Covering Urban Violence as a Public Health Problem: Context and History
Emergency room doctor Ted Corbin was tired of stitching up the same gang members over and over, only to send them back out to Philadelphia's most violent streets. So he did something novel: he started talking to them. He challenged his own assumptions. And he helped to start Healing Hurt People, a program that links young people treated in the ER for intentional injuries to social workers and mental health professionals.
"Those wounds are deeper than flesh itself, so we're trying to get more than just medicine involved," Corbin told our National Health Journalism Fellows, whose seminar last week in Los Angeles focused on violence and health.
Challenging assumptions about gangs, race and violence may not seem like part of a health journalist's job description. Yet the concept of violence as a significant public health threat has been around for at least 30 years. That said, the urgency of the issue has waxed and waned over time; the American Public Health Association has established a violence committee to "reinvigorate public health efforts around violence."

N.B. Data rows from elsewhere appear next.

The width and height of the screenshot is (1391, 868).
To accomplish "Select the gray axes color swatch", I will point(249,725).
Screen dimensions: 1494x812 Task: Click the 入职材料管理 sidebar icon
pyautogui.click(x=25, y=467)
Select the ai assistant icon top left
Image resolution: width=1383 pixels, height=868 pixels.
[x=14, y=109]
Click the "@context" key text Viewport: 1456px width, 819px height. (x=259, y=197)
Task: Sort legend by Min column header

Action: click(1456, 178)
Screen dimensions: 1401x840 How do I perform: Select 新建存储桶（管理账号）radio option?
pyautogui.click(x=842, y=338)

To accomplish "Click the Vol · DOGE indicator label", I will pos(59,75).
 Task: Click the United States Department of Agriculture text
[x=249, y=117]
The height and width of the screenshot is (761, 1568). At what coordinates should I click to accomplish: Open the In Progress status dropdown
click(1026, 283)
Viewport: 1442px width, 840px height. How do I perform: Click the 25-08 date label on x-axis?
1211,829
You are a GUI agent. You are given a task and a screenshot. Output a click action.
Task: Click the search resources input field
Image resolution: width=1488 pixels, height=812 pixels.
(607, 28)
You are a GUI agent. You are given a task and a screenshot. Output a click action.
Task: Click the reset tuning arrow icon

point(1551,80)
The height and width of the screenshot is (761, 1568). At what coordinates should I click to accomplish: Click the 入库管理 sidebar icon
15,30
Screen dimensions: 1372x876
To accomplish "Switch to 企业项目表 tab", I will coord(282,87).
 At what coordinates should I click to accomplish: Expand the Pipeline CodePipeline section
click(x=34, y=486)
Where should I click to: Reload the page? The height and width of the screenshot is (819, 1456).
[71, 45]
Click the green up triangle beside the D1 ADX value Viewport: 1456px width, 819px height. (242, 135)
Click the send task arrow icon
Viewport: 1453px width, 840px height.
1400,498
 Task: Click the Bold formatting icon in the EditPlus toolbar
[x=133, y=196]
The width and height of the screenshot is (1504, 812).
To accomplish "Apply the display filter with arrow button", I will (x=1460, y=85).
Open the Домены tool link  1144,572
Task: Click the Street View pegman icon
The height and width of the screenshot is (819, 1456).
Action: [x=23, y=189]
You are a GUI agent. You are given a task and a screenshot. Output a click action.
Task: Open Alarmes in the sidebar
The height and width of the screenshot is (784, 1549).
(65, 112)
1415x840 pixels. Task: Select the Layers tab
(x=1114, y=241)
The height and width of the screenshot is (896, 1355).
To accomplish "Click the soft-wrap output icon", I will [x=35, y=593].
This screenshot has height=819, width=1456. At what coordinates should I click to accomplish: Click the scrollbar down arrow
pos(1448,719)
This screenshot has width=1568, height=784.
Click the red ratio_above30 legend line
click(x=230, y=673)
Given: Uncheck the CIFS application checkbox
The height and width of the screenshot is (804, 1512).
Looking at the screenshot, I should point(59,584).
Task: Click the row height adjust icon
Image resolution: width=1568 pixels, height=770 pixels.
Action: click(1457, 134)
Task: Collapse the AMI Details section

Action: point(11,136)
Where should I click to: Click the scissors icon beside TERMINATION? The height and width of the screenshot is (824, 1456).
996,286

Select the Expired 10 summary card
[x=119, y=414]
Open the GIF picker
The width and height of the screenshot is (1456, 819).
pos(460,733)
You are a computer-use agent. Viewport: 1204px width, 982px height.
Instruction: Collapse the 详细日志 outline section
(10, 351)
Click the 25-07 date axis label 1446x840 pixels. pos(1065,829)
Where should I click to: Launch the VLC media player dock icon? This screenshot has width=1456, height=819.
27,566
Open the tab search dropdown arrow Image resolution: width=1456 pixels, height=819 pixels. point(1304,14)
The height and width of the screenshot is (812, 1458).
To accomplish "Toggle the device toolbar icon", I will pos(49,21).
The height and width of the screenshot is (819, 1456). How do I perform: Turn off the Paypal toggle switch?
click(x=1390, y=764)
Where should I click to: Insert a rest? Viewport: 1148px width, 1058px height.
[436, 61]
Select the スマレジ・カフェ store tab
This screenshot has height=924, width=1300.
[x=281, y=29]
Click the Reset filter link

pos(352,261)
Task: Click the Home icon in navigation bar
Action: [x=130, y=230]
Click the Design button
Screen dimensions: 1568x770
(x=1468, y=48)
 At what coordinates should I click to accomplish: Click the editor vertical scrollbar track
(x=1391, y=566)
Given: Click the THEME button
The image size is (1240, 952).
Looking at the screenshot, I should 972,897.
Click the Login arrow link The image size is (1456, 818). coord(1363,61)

Here's some quick context and resources for covering violence as a public health issue. On Friday, I'll offer some tips from journalists who have covered this highly-charged topic.
1. What's the history? People first started talking about violence as a public health issue in 1979. The American Medical Association's "Virtual Mentor" publication offers a fascinating history on its evolution, touching on such factors as a startling rise in homicides and suicides particularly among young black men in the 1980s and the increasing acceptance of behavioral factors as important in determining health. Also helpful is this CDC timeline of violence-public health developments.
2. PTSD. Health professionals are looking at victims of violence (who may also be perpetrators) through the lens of post-traumatic stress disorder, and it's something journalists should consider, too. Dr. John A. Rich, an expert on violence and health who spoke at our recent seminar, offers great insights that you can use in your reporting.
3. Law enforcement. Health and social service professionals working on violence issues can have an uneasy relationship with their local officers, who often see them as sources who can help them solve or prevent crimes. Be aware of this in your reporting. "We're strange bedfellows with police – it's a very delicate walk about how you want to be in that relationship," said Olis Simmons, executive director of Youth UpRising, a youth leadership group in Oakland. She tells local police: "You don't want me to report a crime. You want me to prevent a crime."